Apesar de ser popularmente conhecido como o diretor da trilogia Homem-Aranha, ele foi responsável por Evil Dead, uma série que ganhou o status de cult pelos fãs do terror.
Original, violenta e divertida, aqui a trilogia foi chamada de Uma Noite Alucinante e A Morte do Demônio.
Seguindo a onda de refilmagens, esta importante obra ganha uma versão moderna que estreia hoje nos cinemas.

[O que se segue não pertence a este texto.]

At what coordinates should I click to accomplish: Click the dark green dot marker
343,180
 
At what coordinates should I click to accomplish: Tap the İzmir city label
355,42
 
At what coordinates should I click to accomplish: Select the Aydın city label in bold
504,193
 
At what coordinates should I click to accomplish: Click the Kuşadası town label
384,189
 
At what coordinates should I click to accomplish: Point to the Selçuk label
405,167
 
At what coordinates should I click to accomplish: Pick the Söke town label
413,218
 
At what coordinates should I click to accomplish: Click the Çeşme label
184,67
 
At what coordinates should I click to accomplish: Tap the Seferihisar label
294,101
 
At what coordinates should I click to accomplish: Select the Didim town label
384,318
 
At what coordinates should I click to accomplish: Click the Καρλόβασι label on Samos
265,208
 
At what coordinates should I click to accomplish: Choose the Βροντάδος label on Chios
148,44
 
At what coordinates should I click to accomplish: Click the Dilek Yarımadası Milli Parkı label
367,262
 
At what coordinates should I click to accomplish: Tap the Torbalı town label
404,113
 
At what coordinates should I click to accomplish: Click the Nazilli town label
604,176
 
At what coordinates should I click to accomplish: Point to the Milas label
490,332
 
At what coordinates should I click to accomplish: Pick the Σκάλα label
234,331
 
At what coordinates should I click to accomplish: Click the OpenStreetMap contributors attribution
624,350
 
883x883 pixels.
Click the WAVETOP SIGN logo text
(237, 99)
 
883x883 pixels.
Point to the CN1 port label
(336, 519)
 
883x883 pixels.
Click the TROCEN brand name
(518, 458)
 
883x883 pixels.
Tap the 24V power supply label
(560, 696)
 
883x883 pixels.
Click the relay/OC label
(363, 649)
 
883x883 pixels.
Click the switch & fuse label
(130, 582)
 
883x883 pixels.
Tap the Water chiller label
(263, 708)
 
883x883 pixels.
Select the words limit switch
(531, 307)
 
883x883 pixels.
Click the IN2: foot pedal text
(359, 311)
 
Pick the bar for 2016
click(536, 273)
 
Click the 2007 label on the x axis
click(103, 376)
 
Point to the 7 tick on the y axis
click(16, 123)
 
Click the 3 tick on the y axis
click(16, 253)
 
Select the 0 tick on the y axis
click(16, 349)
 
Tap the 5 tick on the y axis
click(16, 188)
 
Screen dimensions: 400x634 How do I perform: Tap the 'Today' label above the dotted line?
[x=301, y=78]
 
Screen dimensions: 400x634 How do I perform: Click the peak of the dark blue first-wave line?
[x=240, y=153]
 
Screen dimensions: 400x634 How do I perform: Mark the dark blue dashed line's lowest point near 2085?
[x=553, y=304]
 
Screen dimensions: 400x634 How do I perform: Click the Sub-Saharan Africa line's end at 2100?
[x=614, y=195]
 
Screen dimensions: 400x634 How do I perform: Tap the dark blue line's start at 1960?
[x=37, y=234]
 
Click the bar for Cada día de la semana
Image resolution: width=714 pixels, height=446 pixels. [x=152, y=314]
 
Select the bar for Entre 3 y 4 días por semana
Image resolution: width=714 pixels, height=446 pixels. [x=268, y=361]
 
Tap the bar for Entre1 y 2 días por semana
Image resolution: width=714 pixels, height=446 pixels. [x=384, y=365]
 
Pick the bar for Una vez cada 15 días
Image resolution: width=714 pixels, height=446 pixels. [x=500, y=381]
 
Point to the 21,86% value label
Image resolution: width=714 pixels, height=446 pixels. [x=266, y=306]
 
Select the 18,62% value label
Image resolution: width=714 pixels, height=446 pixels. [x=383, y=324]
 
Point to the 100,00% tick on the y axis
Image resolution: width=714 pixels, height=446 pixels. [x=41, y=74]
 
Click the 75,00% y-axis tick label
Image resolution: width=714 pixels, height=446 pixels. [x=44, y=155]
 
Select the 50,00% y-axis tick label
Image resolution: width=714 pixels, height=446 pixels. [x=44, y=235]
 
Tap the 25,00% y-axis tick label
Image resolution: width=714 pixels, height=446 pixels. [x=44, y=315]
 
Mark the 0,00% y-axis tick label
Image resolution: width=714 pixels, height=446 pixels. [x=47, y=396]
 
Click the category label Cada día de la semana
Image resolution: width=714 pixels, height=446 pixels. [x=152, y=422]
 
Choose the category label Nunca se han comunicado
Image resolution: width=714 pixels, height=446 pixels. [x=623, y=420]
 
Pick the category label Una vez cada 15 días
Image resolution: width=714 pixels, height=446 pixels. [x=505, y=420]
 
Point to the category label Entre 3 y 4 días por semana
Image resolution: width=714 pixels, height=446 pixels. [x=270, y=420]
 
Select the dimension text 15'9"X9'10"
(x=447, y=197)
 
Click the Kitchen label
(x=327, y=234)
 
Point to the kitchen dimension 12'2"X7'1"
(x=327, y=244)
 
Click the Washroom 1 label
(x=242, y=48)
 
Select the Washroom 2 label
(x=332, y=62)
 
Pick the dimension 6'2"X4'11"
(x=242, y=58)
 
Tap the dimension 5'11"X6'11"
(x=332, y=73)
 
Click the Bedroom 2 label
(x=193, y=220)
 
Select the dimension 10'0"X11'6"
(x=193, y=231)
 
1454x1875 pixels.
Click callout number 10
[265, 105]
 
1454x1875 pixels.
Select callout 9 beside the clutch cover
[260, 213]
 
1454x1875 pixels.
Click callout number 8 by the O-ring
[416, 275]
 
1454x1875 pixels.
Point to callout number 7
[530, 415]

A adaptação é o primeiro trabalho em Hollywood do uruguaio Fede Alvarez, cineasta que rompeu as fronteiras da América Latina depois do sucesso do curta-metragem Ataque de Pânico.
Mexer com A Morte do Demônio é algo mais perigoso do que se pode imaginar por causa da legião de fãs que a produção carrega. Em vez de fazer um remake idêntico, o diretor modificou alguns detalhes, criando um filme que não chega a superar o original, mas merece respeito.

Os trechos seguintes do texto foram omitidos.